§ Page extract:
Coming back to town after the long road trip means a great many things for a young band that’s growing by leaps and bounds. Aotearoa used to be a garage band with just a few songs under its belt. Now they’ll return to Lawrence with two EPs and a gig lined up at one their favorite local venues.
“Lawrence was a great place to start out, and we can’t wait to get back. Even if it’s only for a week or two. There are so many amazing venues, the best coffee shops, and a lot of our favorite people. It’ll be great to play a few shows for those who haven’t seen us since the beginning,” Jake said. “As of now, we’re set to play a show at The Jazzhaus on November 3rd, which we’re very excited about. The band first started in the apartment over the old Phoenix Gallery building right across from The Jazz. We used to open up the windows and listen to the acts every night. It’ll be great to be on the other end this time.”
Returning to Lawrence is not the end of the tour. Far from it. The band already has plans for the near future as well as a vision of their long term destinations.
“After we leave Lawrence we’ve booked dates in Tulsa, Oklahoma City, Dallas, and Austin – with Wichita and Topeka shows pending. From there on out we’ll likely linger on the south coast throughout the winter months; we learned in Flagstaff in early March that our van doesn’t hold heat well overnight. As the snow retreats we’ll creep up the East Coast over spring time,” Jake said.
Beyond the current sound and style of the band, the guys have a lot going on. The experience on the road has only encouraged Aotearoa to expand and experiment with future songs and albums.
“I feel great about where we are. We’ve gotten a lot tighter after so much time on stage. We just released our second EP, uniquely dubbed Aotearoa II, which we recorded in San Francisco at Tiny Telephone Studios and it’s a real kicking record. But as always there is room to evolve. We’re continually trying to grow our sound into places that keep us excited,” Jake said. “We’re looking into incorporating some new instrumentation, Ilan and I are struggling at teaching ourselves the finer points of brassmanship.”

Dataset entries
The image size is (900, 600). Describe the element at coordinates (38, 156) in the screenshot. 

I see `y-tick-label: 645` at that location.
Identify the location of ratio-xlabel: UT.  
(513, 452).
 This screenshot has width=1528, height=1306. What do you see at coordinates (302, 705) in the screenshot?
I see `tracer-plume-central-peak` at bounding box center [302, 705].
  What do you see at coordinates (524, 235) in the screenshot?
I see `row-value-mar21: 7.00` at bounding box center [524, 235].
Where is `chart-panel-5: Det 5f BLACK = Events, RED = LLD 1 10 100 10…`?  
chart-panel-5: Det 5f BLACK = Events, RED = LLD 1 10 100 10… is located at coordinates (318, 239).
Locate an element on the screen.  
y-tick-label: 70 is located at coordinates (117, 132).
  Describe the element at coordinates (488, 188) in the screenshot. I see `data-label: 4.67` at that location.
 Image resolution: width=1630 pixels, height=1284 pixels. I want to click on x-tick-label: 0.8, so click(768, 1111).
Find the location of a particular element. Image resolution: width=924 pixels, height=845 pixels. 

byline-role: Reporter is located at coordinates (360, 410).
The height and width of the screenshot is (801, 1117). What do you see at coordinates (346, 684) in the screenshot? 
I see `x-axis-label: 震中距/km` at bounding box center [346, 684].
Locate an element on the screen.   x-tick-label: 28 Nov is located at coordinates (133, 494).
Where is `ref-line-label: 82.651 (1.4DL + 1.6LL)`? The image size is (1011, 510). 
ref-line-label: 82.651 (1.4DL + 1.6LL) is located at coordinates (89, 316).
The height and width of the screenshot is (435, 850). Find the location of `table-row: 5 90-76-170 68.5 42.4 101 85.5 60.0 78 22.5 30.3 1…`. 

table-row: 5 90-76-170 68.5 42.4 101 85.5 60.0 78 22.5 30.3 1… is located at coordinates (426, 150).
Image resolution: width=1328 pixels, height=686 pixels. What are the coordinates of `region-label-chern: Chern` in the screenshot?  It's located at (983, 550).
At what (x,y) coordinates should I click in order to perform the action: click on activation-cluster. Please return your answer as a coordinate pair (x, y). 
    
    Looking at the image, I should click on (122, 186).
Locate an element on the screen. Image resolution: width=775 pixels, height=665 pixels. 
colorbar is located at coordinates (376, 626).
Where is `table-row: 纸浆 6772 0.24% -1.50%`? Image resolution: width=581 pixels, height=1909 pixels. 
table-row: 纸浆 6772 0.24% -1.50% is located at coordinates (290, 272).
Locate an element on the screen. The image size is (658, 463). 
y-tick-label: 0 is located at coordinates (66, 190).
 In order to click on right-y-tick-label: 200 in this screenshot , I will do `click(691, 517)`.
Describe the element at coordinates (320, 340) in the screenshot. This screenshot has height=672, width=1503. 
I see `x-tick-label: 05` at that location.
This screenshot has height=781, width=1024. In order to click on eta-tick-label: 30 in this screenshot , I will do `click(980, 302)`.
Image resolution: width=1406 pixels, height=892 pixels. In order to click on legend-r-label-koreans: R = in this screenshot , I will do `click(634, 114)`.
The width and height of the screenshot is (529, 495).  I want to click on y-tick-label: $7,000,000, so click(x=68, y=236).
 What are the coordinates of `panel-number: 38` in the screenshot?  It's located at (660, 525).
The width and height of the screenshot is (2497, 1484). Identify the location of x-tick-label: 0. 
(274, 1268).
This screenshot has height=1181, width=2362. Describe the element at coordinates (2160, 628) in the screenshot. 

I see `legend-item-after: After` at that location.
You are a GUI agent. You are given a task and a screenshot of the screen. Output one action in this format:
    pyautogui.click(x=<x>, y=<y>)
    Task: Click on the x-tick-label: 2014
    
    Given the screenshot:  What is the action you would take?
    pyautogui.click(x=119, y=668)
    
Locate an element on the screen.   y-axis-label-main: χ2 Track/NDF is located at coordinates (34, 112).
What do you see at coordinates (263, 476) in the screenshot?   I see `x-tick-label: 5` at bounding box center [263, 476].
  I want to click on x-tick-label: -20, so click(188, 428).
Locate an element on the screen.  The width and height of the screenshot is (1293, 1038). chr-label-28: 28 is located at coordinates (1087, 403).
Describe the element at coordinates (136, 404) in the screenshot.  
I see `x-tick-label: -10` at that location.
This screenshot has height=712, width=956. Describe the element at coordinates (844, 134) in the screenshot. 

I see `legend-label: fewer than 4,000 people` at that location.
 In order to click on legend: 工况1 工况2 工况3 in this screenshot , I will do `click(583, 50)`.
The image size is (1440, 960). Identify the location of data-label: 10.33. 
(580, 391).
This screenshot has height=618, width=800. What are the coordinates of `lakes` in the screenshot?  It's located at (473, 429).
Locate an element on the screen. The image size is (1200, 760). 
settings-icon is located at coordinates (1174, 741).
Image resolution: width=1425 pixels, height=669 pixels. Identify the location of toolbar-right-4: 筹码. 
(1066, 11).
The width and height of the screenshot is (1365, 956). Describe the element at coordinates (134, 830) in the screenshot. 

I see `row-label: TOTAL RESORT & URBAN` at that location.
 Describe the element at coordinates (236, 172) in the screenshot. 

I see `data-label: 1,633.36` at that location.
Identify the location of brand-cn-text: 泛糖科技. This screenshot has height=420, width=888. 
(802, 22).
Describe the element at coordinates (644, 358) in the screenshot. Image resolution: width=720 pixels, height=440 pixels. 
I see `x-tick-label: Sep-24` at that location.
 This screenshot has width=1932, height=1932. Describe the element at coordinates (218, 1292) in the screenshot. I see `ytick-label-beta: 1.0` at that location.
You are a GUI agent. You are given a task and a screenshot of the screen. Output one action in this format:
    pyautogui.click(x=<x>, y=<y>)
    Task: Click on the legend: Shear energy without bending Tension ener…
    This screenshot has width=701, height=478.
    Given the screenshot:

§ Required work:
A – Decide whether each statement below agrees with the piece about Aotearoa's return to Lawrence. Answer yes or no for each, quoting the words from the piece that settle it. (i) The band began in an apartment above the old Phoenix Gallery building. (ii) The band recorded its second EP in Austin. (iii) The band's shows in Wichita and Topeka are confirmed.
B – Write the next part of the piece about Aotearoa's return to Lawrence, picking up after its final sentence.

§ Answers to the problems:
A –
(i) Yes: "The band first started in the apartment over the old Phoenix Gallery building right across from The Jazz."
(ii) No: "which we recorded in San Francisco at Tiny Telephone Studios"
(iii) No: "with Wichita and Topeka shows pending."

B –
For aspiring musicians, Jake has learned a lot from his time on tour. Beyond the technical experience gained in musicianship, the guys have also acquired wisdom and a greater understanding of their love of music on the road.
“There is no money here. Not unless you’re riding the tide of some tight-jeaned blogs’ flavor-of-the-month fancy and manage to score a Honda commercial,” Jake said. “As a band we just barely manage to get by. Gas, food and guitar strings – and never much of any. As rough as it seems, the simple reality of the post-record-industry scene that’s just beginning to lilt along is that there is no reason to do this if you don’t love every inch of it. Because the cliché rock n’ roll dream has seemingly died off with the disappearance of the all-saving record contract, it’s cleared the field of a lot of fluff and left primarily devoted, passionate and creative people still striving to eek out a living off the vibrations. If you want money, fame or the easy road, go try out for American Idol. If you love it, then it’s easy. Just don’t stop.”
Check out the band tonight at the Czar Bar in Kansas City! The guys will then be hanging out around their old stomping grounds for a few days before rocking out at The Jazzhaus on Thursday, November 3rd. See you then!